[Saved entries]
^^^^

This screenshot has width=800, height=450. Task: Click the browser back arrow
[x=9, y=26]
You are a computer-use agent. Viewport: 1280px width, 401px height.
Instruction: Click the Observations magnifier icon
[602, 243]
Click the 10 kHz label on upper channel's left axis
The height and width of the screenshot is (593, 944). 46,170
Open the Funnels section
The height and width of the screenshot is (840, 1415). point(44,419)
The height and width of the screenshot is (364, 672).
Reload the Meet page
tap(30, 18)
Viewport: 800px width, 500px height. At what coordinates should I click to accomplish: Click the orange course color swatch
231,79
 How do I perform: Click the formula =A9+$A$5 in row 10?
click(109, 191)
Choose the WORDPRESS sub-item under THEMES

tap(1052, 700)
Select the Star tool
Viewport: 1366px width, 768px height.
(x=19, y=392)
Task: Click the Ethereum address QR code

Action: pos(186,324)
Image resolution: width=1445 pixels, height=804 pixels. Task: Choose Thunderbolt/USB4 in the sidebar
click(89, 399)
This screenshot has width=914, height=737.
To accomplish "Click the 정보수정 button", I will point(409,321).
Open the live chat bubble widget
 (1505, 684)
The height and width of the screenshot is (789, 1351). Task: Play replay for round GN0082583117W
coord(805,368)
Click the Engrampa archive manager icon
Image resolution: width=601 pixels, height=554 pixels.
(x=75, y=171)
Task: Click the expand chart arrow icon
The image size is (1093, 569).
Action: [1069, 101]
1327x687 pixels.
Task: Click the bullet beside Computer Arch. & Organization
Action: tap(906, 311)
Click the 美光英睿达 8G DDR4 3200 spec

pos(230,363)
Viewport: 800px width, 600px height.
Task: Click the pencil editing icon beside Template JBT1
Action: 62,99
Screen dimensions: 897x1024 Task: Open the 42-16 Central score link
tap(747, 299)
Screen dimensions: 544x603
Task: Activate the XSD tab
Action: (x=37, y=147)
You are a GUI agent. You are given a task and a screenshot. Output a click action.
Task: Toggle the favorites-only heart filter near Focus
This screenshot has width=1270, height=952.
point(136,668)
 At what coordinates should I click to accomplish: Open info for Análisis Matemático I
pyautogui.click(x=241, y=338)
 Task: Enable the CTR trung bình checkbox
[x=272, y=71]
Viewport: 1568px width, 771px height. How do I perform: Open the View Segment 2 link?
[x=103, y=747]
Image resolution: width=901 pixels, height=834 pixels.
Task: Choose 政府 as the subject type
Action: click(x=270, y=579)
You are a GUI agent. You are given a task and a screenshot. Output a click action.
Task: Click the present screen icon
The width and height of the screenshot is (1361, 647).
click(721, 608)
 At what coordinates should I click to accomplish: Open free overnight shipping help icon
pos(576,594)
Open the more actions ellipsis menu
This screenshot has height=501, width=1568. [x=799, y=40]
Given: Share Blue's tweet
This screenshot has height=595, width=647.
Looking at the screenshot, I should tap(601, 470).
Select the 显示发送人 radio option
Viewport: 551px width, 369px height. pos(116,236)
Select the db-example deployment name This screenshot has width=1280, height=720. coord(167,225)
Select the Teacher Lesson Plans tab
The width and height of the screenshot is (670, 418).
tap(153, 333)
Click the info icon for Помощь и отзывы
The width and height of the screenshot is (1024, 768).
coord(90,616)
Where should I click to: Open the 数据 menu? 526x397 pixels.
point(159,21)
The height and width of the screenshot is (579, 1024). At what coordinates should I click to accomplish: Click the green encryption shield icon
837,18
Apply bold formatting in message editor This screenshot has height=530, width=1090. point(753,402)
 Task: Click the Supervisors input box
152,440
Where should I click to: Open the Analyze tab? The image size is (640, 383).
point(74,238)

^^^^

• **AIM OF THE TASK**
Every entry above should be retyped exactly as it appears.

• **THE COMPLETED TASK**
This screenshot has width=800, height=450. Task: Click the browser back arrow
[x=9, y=26]
You are a computer-use agent. Viewport: 1280px width, 401px height.
Instruction: Click the Observations magnifier icon
[602, 243]
Click the 10 kHz label on upper channel's left axis
The height and width of the screenshot is (593, 944). 46,170
Open the Funnels section
The height and width of the screenshot is (840, 1415). point(44,419)
The height and width of the screenshot is (364, 672).
Reload the Meet page
tap(30, 18)
Viewport: 800px width, 500px height. At what coordinates should I click to accomplish: Click the orange course color swatch
231,79
 How do I perform: Click the formula =A9+$A$5 in row 10?
click(109, 191)
Choose the WORDPRESS sub-item under THEMES

tap(1052, 700)
Select the Star tool
Viewport: 1366px width, 768px height.
(x=19, y=392)
Task: Click the Ethereum address QR code

Action: pos(186,324)
Image resolution: width=1445 pixels, height=804 pixels. Task: Choose Thunderbolt/USB4 in the sidebar
click(89, 399)
This screenshot has width=914, height=737.
To accomplish "Click the 정보수정 button", I will point(409,321).
Open the live chat bubble widget
 (1505, 684)
The height and width of the screenshot is (789, 1351). Task: Play replay for round GN0082583117W
coord(805,368)
Click the Engrampa archive manager icon
Image resolution: width=601 pixels, height=554 pixels.
(x=75, y=171)
Task: Click the expand chart arrow icon
The image size is (1093, 569).
Action: [1069, 101]
1327x687 pixels.
Task: Click the bullet beside Computer Arch. & Organization
Action: tap(906, 311)
Click the 美光英睿达 8G DDR4 3200 spec

pos(230,363)
Viewport: 800px width, 600px height.
Task: Click the pencil editing icon beside Template JBT1
Action: 62,99
Screen dimensions: 897x1024 Task: Open the 42-16 Central score link
tap(747, 299)
Screen dimensions: 544x603
Task: Activate the XSD tab
Action: (x=37, y=147)
You are a GUI agent. You are given a task and a screenshot. Output a click action.
Task: Toggle the favorites-only heart filter near Focus
This screenshot has width=1270, height=952.
point(136,668)
 At what coordinates should I click to accomplish: Open info for Análisis Matemático I
pyautogui.click(x=241, y=338)
 Task: Enable the CTR trung bình checkbox
[x=272, y=71]
Viewport: 1568px width, 771px height. How do I perform: Open the View Segment 2 link?
[x=103, y=747]
Image resolution: width=901 pixels, height=834 pixels.
Task: Choose 政府 as the subject type
Action: click(x=270, y=579)
You are a GUI agent. You are given a task and a screenshot. Output a click action.
Task: Click the present screen icon
The width and height of the screenshot is (1361, 647).
click(721, 608)
 At what coordinates should I click to accomplish: Open free overnight shipping help icon
pos(576,594)
Open the more actions ellipsis menu
This screenshot has height=501, width=1568. [x=799, y=40]
Given: Share Blue's tweet
This screenshot has height=595, width=647.
Looking at the screenshot, I should tap(601, 470).
Select the 显示发送人 radio option
Viewport: 551px width, 369px height. pos(116,236)
Select the db-example deployment name This screenshot has width=1280, height=720. coord(167,225)
Select the Teacher Lesson Plans tab
The width and height of the screenshot is (670, 418).
tap(153, 333)
Click the info icon for Помощь и отзывы
The width and height of the screenshot is (1024, 768).
coord(90,616)
Where should I click to: Open the 数据 menu? 526x397 pixels.
point(159,21)
The height and width of the screenshot is (579, 1024). At what coordinates should I click to accomplish: Click the green encryption shield icon
837,18
Apply bold formatting in message editor This screenshot has height=530, width=1090. point(753,402)
 Task: Click the Supervisors input box
152,440
Where should I click to: Open the Analyze tab? The image size is (640, 383).
point(74,238)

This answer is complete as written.